— begin RECORDS SUPPLIED —

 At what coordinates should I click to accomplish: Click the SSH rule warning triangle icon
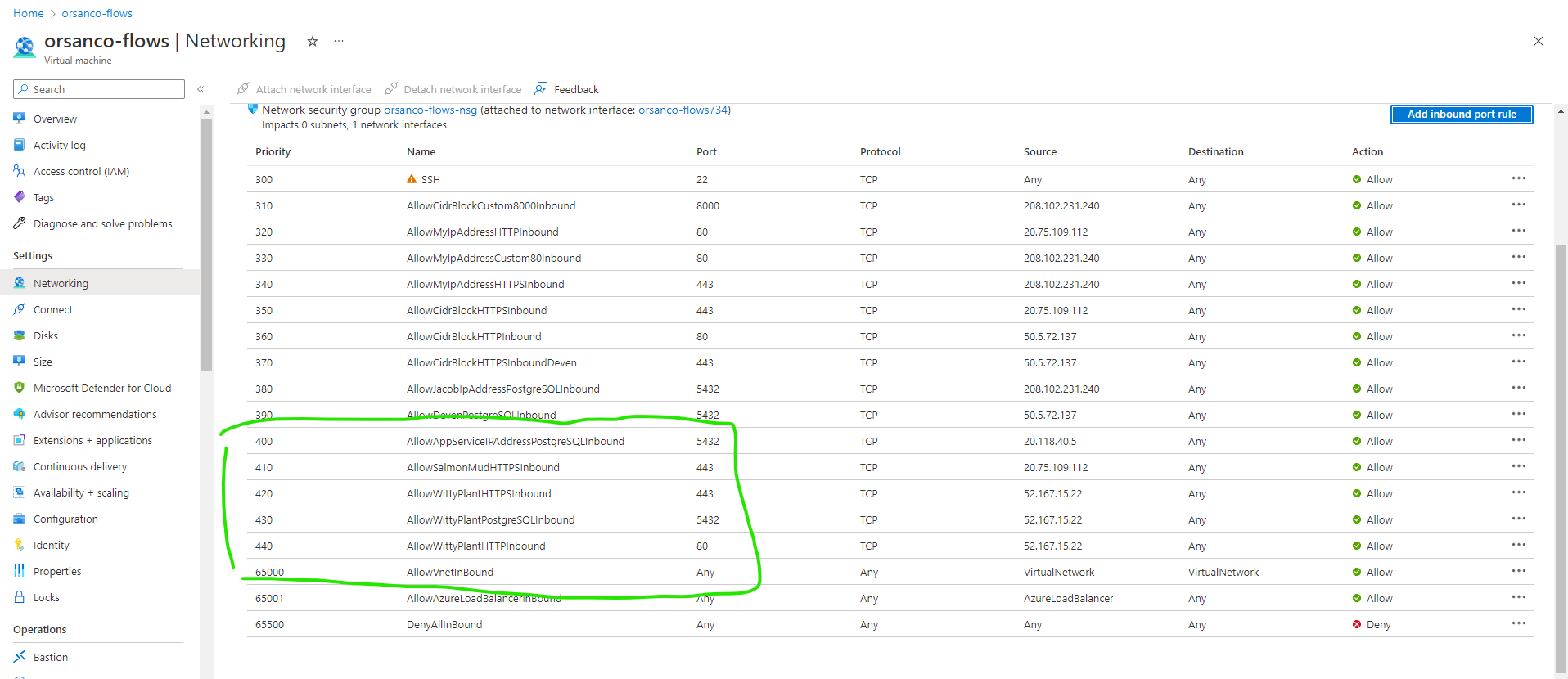point(412,179)
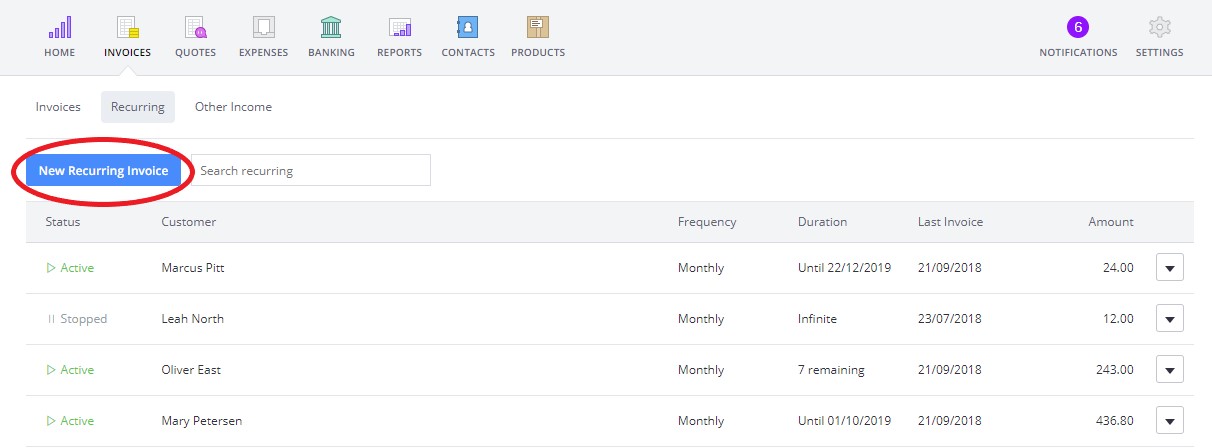Click the Search recurring field
This screenshot has height=448, width=1212.
[x=311, y=171]
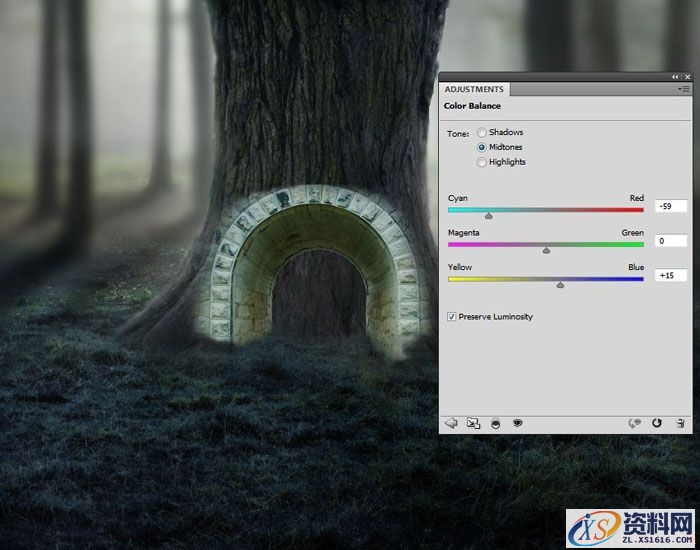Image resolution: width=700 pixels, height=550 pixels.
Task: Click the Cyan-Red slider handle
Action: point(488,215)
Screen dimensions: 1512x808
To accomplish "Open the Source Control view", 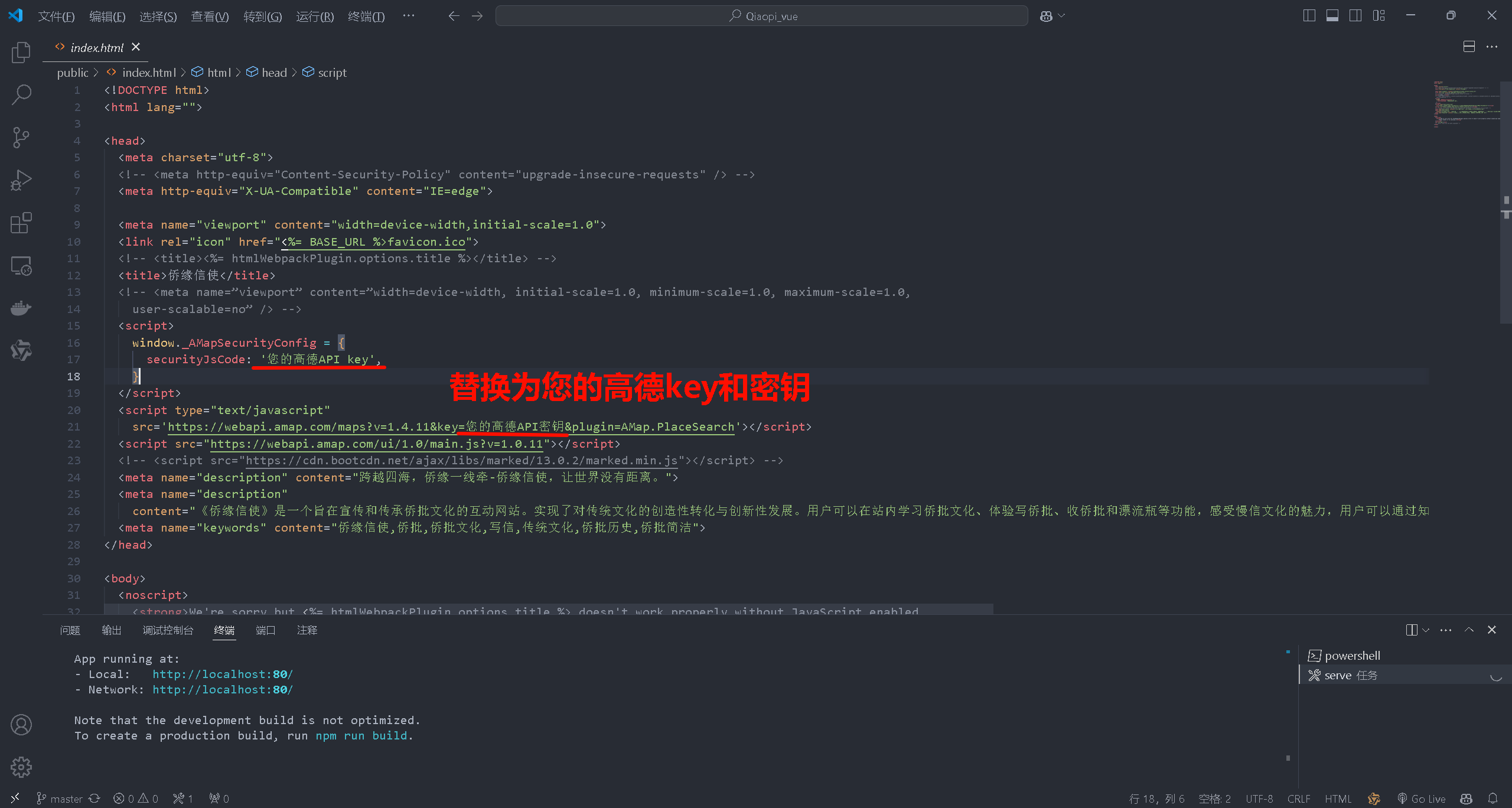I will pyautogui.click(x=21, y=136).
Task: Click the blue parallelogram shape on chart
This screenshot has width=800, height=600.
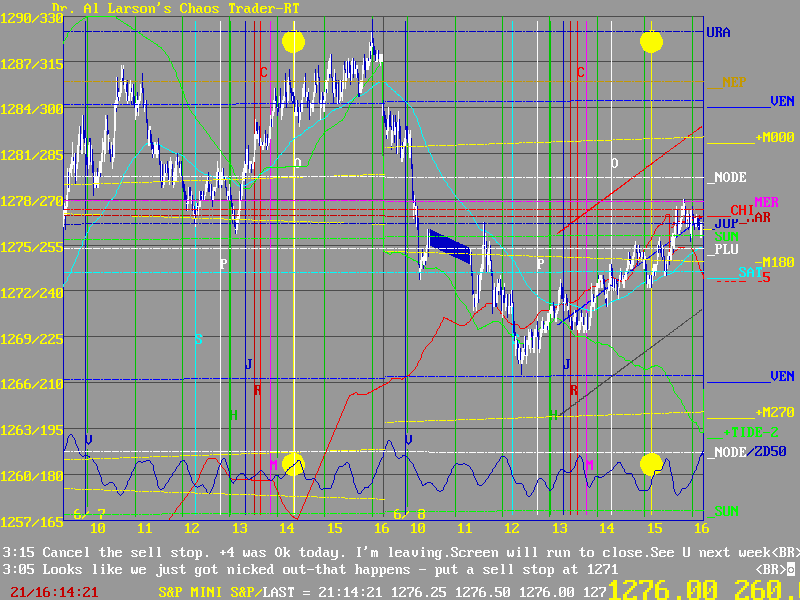Action: (449, 247)
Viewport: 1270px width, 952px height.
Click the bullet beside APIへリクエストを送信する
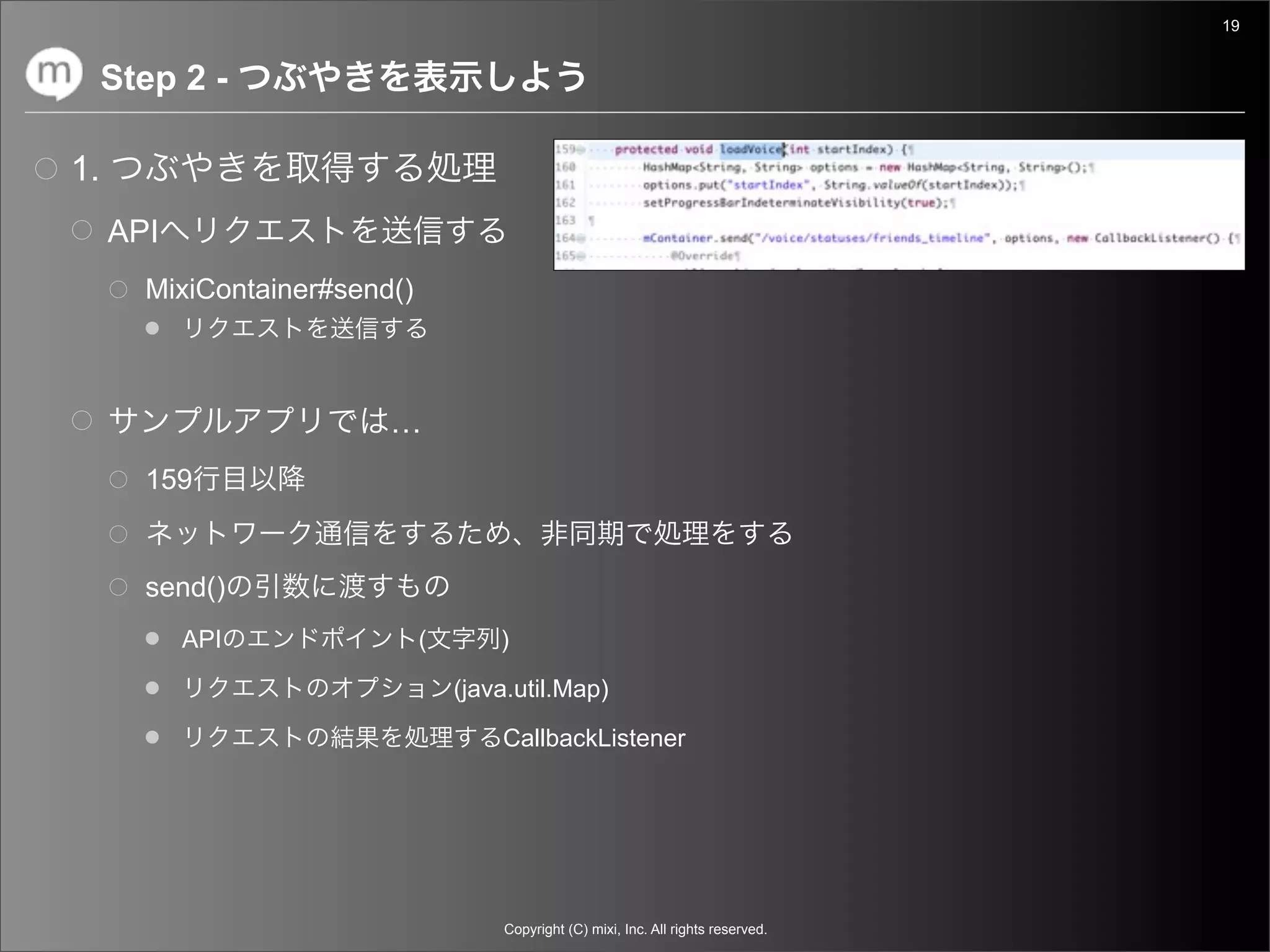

— end RECORDS SUPPLIED —

▸ EXERCISE TASK: Pick out each line of the records above that contains the word "screenshot", and copy those lines.

▸ WRITTEN SOLUTION:
This screenshot has height=448, width=1212.
This screenshot has width=800, height=600.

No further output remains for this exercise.